Work instructions
Everything from the line containing "Task: Open the flexed arm article image" to the last line of the material below must be retyped exactly, both ends included; skip the pictures.

Records to use
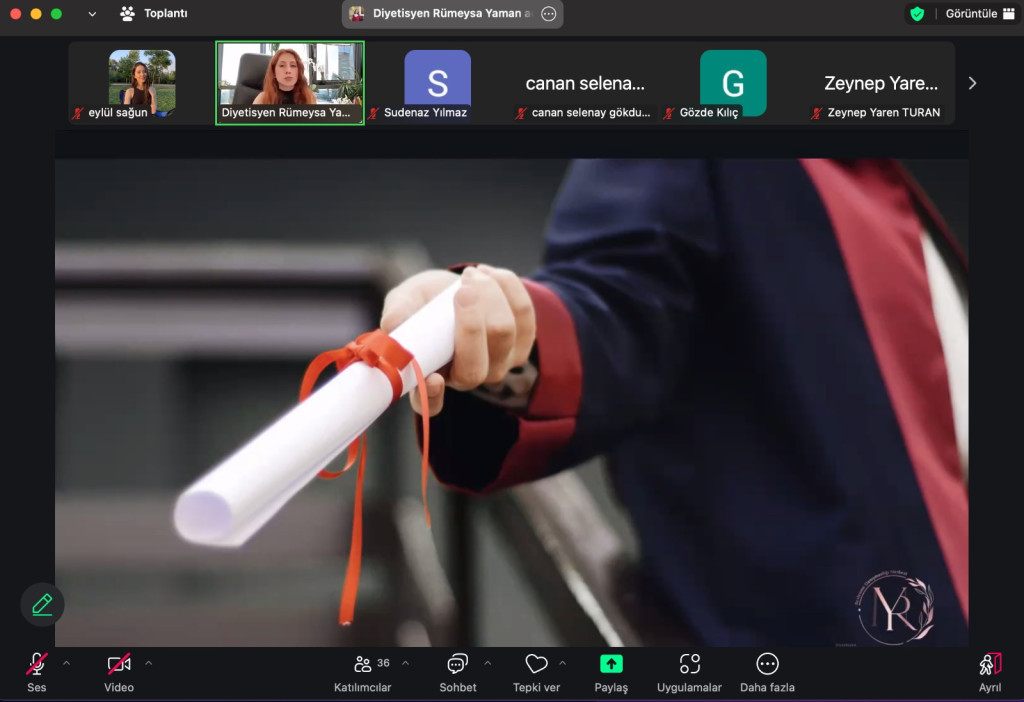Screen dimensions: 1024x702
Task: Expand the chevron next to Katılımcılar
Action: coord(405,663)
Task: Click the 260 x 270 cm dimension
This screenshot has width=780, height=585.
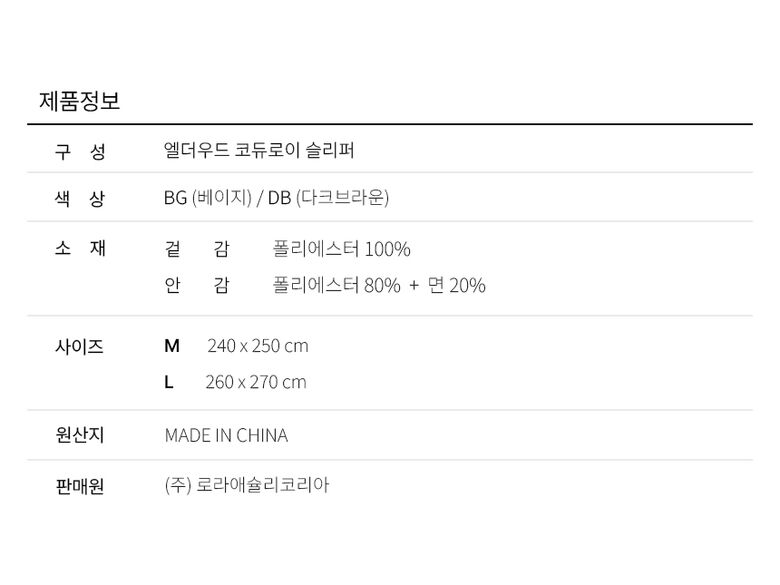Action: tap(256, 382)
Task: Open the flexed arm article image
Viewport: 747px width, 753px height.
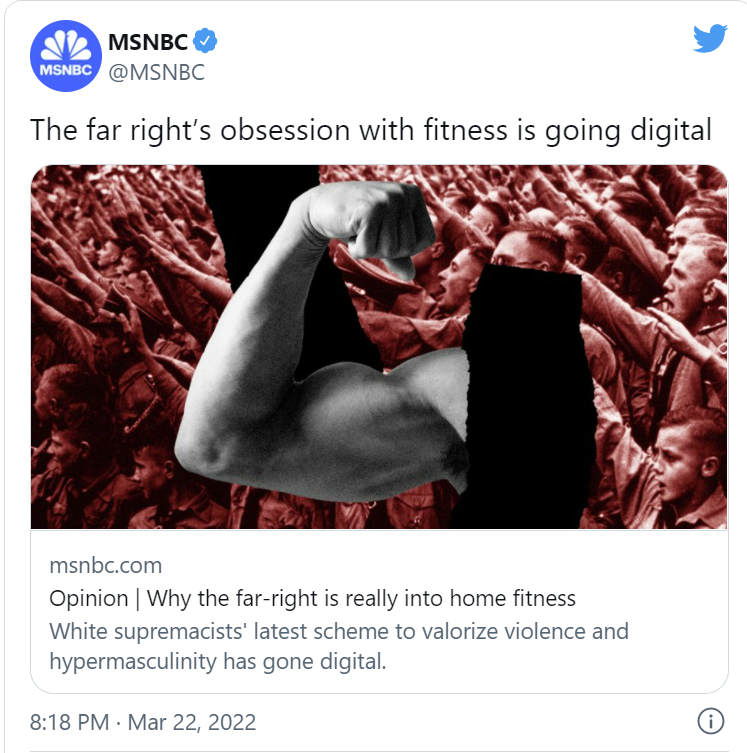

Answer space
Task: Open the flexed arm article image
Viewport: 747px width, 753px height.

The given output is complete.